-- Supplied entries follows --

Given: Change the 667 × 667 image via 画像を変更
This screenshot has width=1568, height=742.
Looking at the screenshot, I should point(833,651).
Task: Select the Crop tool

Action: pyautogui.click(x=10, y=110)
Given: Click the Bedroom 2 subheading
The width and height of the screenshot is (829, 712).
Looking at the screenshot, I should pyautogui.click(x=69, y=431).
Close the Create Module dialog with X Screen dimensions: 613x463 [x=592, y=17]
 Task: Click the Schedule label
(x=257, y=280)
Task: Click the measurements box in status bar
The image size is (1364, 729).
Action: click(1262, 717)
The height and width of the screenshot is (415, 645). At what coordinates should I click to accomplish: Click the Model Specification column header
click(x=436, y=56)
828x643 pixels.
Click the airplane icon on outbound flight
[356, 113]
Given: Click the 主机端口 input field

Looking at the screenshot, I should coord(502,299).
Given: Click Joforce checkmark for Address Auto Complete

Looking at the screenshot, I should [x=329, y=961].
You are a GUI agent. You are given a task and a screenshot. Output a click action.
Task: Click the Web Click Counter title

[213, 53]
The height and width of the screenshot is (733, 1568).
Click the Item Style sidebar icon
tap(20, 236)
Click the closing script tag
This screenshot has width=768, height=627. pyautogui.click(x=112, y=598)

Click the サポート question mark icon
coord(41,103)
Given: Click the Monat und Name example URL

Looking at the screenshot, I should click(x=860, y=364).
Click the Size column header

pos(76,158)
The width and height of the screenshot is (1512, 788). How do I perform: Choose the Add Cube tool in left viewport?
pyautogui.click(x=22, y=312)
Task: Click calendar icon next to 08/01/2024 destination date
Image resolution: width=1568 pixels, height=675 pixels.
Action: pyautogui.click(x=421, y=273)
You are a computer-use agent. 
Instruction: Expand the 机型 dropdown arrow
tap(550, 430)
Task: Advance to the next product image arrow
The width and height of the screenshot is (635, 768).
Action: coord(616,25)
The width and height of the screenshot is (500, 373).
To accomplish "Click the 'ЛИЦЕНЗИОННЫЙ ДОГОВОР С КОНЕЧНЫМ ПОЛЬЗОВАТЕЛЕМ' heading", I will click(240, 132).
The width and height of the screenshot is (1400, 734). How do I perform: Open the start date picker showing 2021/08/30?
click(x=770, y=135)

-- Supplied entries concluded --

Work instructions:
The only output should be the lines from the one containing "You are a computer-use agent." through the final line of the material above, copied exactly.

Exercise answer:
You are a computer-use agent. 
Instruction: Expand the 机型 dropdown arrow
tap(550, 430)
Task: Advance to the next product image arrow
The width and height of the screenshot is (635, 768).
Action: coord(616,25)
The width and height of the screenshot is (500, 373).
To accomplish "Click the 'ЛИЦЕНЗИОННЫЙ ДОГОВОР С КОНЕЧНЫМ ПОЛЬЗОВАТЕЛЕМ' heading", I will click(240, 132).
The width and height of the screenshot is (1400, 734). How do I perform: Open the start date picker showing 2021/08/30?
click(x=770, y=135)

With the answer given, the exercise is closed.